CAMP AL QA'IM, Iraq -- On his second deployment to Iraq, Lance Cpl. Jacob A. Lamb admits that communicating with friends and family back home is easier thanks to a relatively new program: Moto Mail.
‘Moto’ is short for ‘motivation,’ and it’s what U.S. service members like Lamb use as a means to keep contact with his friends and family back home.
This roughly two-year-old program allows U.S. service members deployed overseas to receive letters for free via an electronic system. The letters are printed and enveloped at the military post office, and in the hands of the servic emember within 24 hours.
Since Marines such as Lamb, don’t always have access to the internet or phones, Moto Mail is a major advance over email which still relies on the recipient having computer access, said Lamb, who is on his second deployment to Iraq.
“I didn’t even know the program existed last year,” said Lamb, 22, a motor transport operator with 2nd Combat Engineer Battalion, which is currently supporting 1st Battalion, 7th Marine Regiment here. “Now I get about six or seven Moto Mails a week from friends.”
Lamb is currently supporting a combat engineer company with the battalion and works at remote sites building fortified battle positions, emplacing security barriers and improving the quarters of Marines and Iraqi soldiers throughout the region.

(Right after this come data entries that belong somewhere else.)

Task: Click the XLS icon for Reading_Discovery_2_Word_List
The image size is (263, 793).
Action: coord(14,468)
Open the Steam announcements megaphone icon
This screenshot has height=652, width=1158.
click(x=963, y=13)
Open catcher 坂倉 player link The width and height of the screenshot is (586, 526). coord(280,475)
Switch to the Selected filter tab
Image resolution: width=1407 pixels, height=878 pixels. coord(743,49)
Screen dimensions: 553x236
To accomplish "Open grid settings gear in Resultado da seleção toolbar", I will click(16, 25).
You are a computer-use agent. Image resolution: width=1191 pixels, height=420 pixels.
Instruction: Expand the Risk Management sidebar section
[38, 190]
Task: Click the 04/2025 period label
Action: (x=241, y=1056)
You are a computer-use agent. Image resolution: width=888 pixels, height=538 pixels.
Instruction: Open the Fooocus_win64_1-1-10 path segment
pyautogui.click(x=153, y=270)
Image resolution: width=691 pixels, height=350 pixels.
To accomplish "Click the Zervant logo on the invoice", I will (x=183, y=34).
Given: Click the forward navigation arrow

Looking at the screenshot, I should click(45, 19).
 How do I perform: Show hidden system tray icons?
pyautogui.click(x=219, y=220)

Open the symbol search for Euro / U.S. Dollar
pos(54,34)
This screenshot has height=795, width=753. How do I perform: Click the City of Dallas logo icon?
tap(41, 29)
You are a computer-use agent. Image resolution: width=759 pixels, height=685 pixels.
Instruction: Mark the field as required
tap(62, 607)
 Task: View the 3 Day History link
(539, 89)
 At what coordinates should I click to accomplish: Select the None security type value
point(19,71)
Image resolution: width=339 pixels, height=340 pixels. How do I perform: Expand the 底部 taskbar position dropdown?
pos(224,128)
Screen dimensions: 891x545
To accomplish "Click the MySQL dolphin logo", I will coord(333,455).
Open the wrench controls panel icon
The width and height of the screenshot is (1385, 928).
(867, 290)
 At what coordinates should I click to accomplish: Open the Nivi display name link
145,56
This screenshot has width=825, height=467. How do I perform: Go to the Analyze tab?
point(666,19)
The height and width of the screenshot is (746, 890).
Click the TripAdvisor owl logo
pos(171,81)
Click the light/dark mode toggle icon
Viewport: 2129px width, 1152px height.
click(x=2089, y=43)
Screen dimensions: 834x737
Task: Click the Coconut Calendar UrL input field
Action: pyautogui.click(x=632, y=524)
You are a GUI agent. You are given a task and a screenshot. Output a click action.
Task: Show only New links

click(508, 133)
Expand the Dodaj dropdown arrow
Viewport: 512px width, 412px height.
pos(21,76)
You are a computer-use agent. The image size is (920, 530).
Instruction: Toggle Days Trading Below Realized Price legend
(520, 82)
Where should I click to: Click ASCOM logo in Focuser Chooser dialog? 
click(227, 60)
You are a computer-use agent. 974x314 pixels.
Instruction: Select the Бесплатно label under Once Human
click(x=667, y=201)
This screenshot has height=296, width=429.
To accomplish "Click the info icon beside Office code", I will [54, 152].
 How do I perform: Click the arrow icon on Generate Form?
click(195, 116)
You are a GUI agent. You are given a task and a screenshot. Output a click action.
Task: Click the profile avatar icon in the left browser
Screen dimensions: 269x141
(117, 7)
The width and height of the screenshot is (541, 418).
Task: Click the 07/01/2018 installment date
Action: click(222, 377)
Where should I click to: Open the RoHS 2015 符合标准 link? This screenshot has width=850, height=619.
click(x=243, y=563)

Moto Mail printer, folder and sealer ensure Lamb’s Moto Mail letters with news from his hometown of Murfreesboro, is private and kept confidential
With Moto Mail, Lamb can receive his mail in a printed letter format and catch up with news from his hometown of Murfreesboro, Tenn., virtually overnight.
On April 24, upon returning to his unit’s remote base here from a week-long outing, Lamb found a stack of Moto Mails on his bed and discovered that he had become the one-millionth Moto Mail recipient – a milestone in the Moto Mail program, according to Chief Warrant Officer 2 Cecilia E. Salter, a postal officer from 1st Marine Logistics Group.
Currently, the Marine Corps is the only U.S. military branch that has such a program for Iraq-deployed U.S. service members, according to Salter. The Marine Corps has also expanded the service to Marines and sailors aboard certain naval vessels, she said.
“This is very significant for Marines serving in an area of operations such as Al Qa’im,” said Salter, a postal officer from 1st Marine Logistics Group. “It’s a major morale booster for Marines, especially those now in Iraq.”
The 32-year-old Marine from Camp Pendleton, Calif., presented Lamb with a gift certificate for $250, a $50 Super Letter account credit, a “Go Postal” T-shirt and coin, and a care package filled with snacks and personal hygiene items for being the recipient of the one-millionth Moto Mail.
Lamb, a graduate of Oakland High School in Murfreesboro, Tenn., uses the program because of its relative ease and accessibility, he said.
Other Marines here, such as Cpl. Joffre Castillo, a 22-year-old administrative clerk, say Moto Mail is a good method to get immediate news from home.
“My wife has contacted me several times during the deployment about vital matters at home like medical issues and health updates,” said the Twentynine Palms, Calif., native who has kept as much communication as possible with his loved ones back home.
Lamb, who enrolled in the Marine Corps more than two years ago, says that without Moto Mail he would probably not find out about “everyday regular things” that go on back home.
“It feels good to know what’s going on and I can choose to respond the same day I get the letters,” said Lamb.
Now more than halfway through his second deployment (his unit arrived in February), Lamb is simply looking forward to getting back home to Camp Lejeune, N.C., and hanging out with his friends and driving his brand new truck.
“I can’t wait to get home and meet my new nephew,” said Lamb. “As long as I stay busy and keep doing my job out here, time will go by that much faster.”